Is it possible to retain a reference to the parent object when creating an instance of a nested class through the outer object, without explicitly passing the parent object as an argument?

class OuterClass:
    class InnerClass:
        def get_parent_link(self):
            pass

parent_obj = OuterClass()
child_obj = parent_obj.InnerClass()
child_obj.get_parent_link()  # Here, I want to access the reference to parent_obj

Please help with a solution that avoids explicitly passing the parent object when creating an instance of the inner class, or something like that, such as child_obj = parent_obj.InnerClass(parent_obj).

I don't know how to do this, maybe you need to use some complex decorators or metaclasses

2

There are 2 best solutions below

1
On BEST ANSWER

To do this, you have to go through a lot of rigamarole that almost certainly isn't worth it. But you can make the metaclass that injects an __init__ that also is a descriptor that partially applies that object when accessed on an instance:

import functools

class InjectParent(type):
    def __new__(cls, name, bases, ns):
        user_init = ns.get("__init__")

        def __init__(self, parent=None,  *args, **kwargs):
            self.parent = parent
            if user_init:
                user_init(*args, **kwargs)

        return super().__new__(cls, name, bases, {**ns, "__init__":__init__})

    def __get__(self, obj, objtype=None):
        if obj is None:
            return self
        return functools.partial(self, obj)

class Outer:
    class Inner(metaclass=InjectParent):
        pass

parent = Outer()
child = parent.Inner()
orphan = Outer.Inner()

assert child.parent is parent
assert orphan.parent is None

While this is a fun exercise, I highly suggest you don't do this in production code. Explicit is better than implicit.

Note, parent.Inner no longer refers to the actual class (although, Outer.Inner does), so isinstance(child, parent.Inner) will fail.

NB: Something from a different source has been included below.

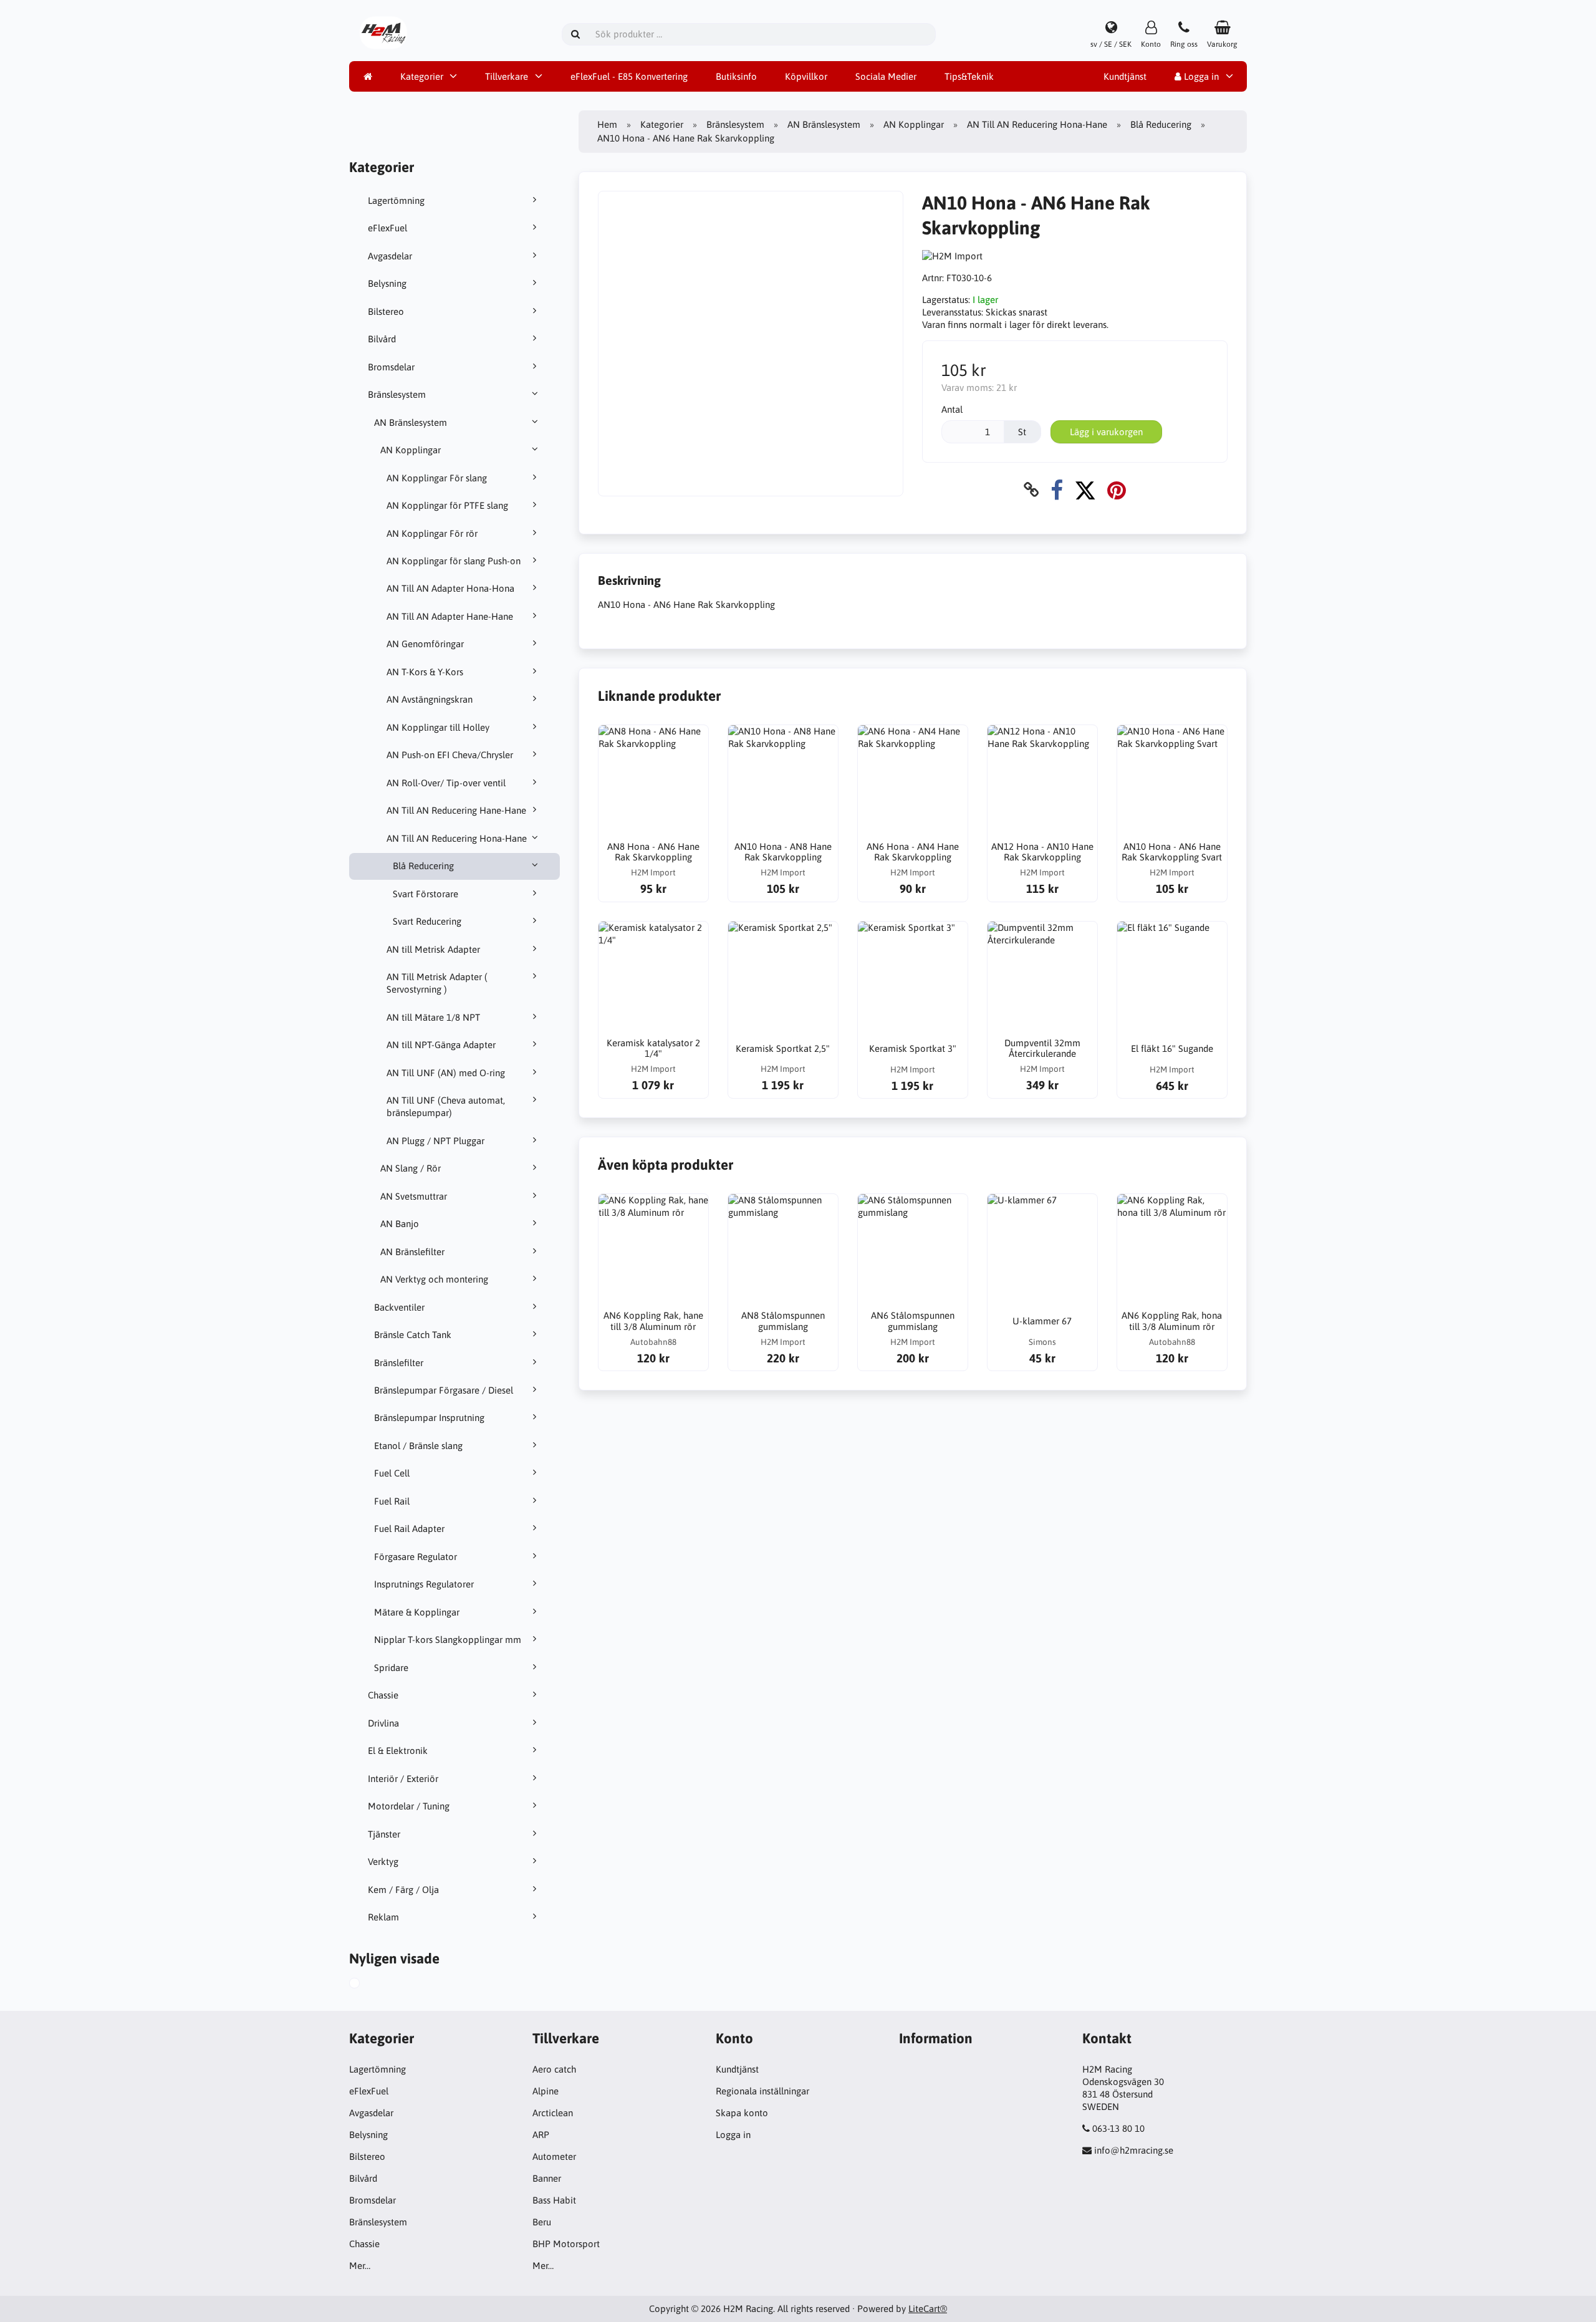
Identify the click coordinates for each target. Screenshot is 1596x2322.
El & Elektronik (398, 1750)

Also, it doesn't handle inheritance of __init__. It only handles the case of an __init__ being defined in the class directly.

0
On

There is not much sense in creating nested classes, although it is possible. What you probably want is just an associated child object, as an attribute to instances of the OuterClass object.

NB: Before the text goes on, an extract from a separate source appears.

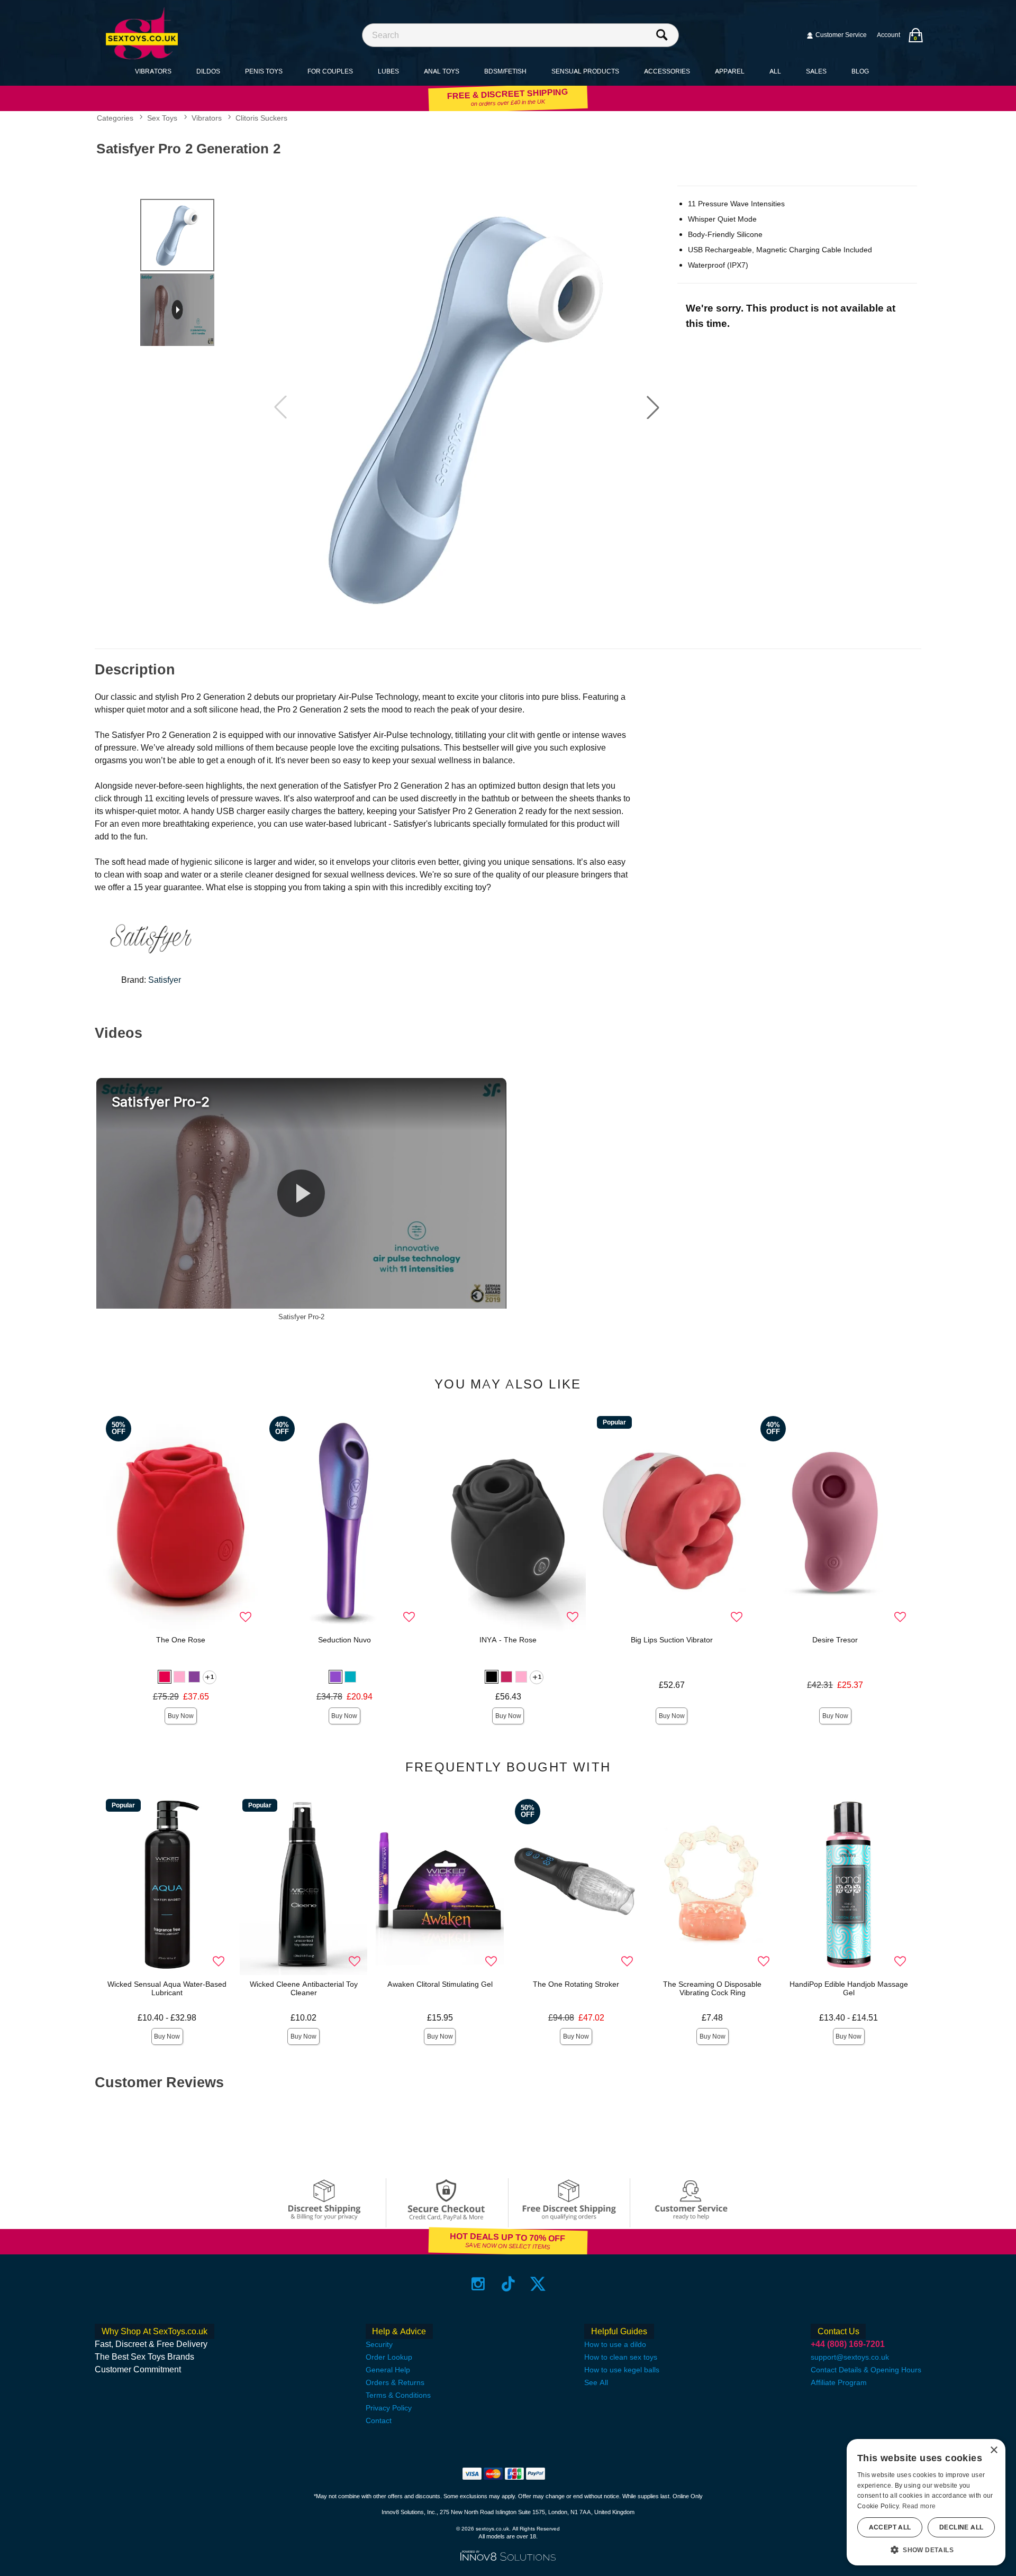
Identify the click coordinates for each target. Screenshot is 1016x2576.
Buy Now (181, 1716)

A nested InnerClass, as asked, cannot know, and can't retrieve things from the outer class.

However, using the descriptor mechanisms, even its ready made implementation, the @property decorator, you can have associated objects of the innerclass built for free, and with a "natural knowledge" about its parent.

This is the pattern I believe can be useful for you:

class InnerClass:
    def __init__(self, parent):
        self.parent = parent
    def get_parent_link(self):
        return self.parent
    
class OuterClass:

    @property
    def child_obj(self):
        # this if clause bellow will restrict one child instance of "inner"
        # per "outter" instance. Just `return InnerClass(parent=self)`
        # to create a new instance each time .child_obj is retrieved
        # if desired
        if not hasattr(self, "_inner"):
            self._inner = InnerClass(parent=self)
        return InnerClass(parent = self)
    
parent_obj = OuterClass()
child_obj = parent_obj.child_obj # like this - no parenthesis needed
child_obj.get_parent_link()  

However, what you are asking for is possible using metaclasses and the descriptor protocol. It is just not useful - but for entertainment purposes, you can write:

from copy import copy

class Meta(type):
    def __get__(cls, instance, owner=None):
        new_cls = copy(cls)
        new_cls._parent = instance
        return new_cls
        

class OuterClass:
    class InnerClass(metaclass=Meta):
        def get_parent_link(self):
            return self._parent

parent_obj = OuterClass()
child_obj = parent_obj.InnerClass()
child_obj.get_parent_link()

Please, note that this is for demonstration purposes only - it will work exactly as you described, but this design will leak memory due to a new copy of inner_class being created each time.

It can be fixed with a wrapper function holding the reference to the parent inside the metaclass __get__, though.